◆ **Work required**:
Write out the entries below again, changing "checkbox" to "check box" and leaving everything else as it is.

◆ **Exercise inputs**:
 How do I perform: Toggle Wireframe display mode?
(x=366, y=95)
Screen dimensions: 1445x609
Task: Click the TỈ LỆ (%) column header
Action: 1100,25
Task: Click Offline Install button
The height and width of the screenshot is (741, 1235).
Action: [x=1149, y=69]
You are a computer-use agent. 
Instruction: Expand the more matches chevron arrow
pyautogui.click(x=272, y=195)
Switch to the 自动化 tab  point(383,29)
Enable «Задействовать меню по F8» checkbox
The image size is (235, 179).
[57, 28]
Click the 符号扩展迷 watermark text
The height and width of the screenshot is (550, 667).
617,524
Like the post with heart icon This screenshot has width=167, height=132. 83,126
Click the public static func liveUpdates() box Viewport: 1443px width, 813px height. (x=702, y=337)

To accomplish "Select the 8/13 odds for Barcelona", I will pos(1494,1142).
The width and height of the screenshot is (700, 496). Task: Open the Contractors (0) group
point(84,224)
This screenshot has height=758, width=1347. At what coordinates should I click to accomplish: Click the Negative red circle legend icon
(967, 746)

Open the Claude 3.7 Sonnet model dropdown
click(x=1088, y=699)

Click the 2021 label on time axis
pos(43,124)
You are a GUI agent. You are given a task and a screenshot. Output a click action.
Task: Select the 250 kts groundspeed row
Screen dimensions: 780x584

◆ **Expected output**:
 How do I perform: Toggle Wireframe display mode?
(x=366, y=95)
Screen dimensions: 1445x609
Task: Click the TỈ LỆ (%) column header
Action: 1100,25
Task: Click Offline Install button
The height and width of the screenshot is (741, 1235).
Action: [x=1149, y=69]
You are a computer-use agent. 
Instruction: Expand the more matches chevron arrow
pyautogui.click(x=272, y=195)
Switch to the 自动化 tab  point(383,29)
Enable «Задействовать меню по F8» check box
The image size is (235, 179).
[57, 28]
Click the 符号扩展迷 watermark text
The height and width of the screenshot is (550, 667).
617,524
Like the post with heart icon This screenshot has width=167, height=132. 83,126
Click the public static func liveUpdates() box Viewport: 1443px width, 813px height. (x=702, y=337)

To accomplish "Select the 8/13 odds for Barcelona", I will pos(1494,1142).
The width and height of the screenshot is (700, 496). Task: Open the Contractors (0) group
point(84,224)
This screenshot has height=758, width=1347. At what coordinates should I click to accomplish: Click the Negative red circle legend icon
(967, 746)

Open the Claude 3.7 Sonnet model dropdown
click(x=1088, y=699)

Click the 2021 label on time axis
pos(43,124)
You are a GUI agent. You are given a task and a screenshot. Output a click action.
Task: Select the 250 kts groundspeed row
Screen dimensions: 780x584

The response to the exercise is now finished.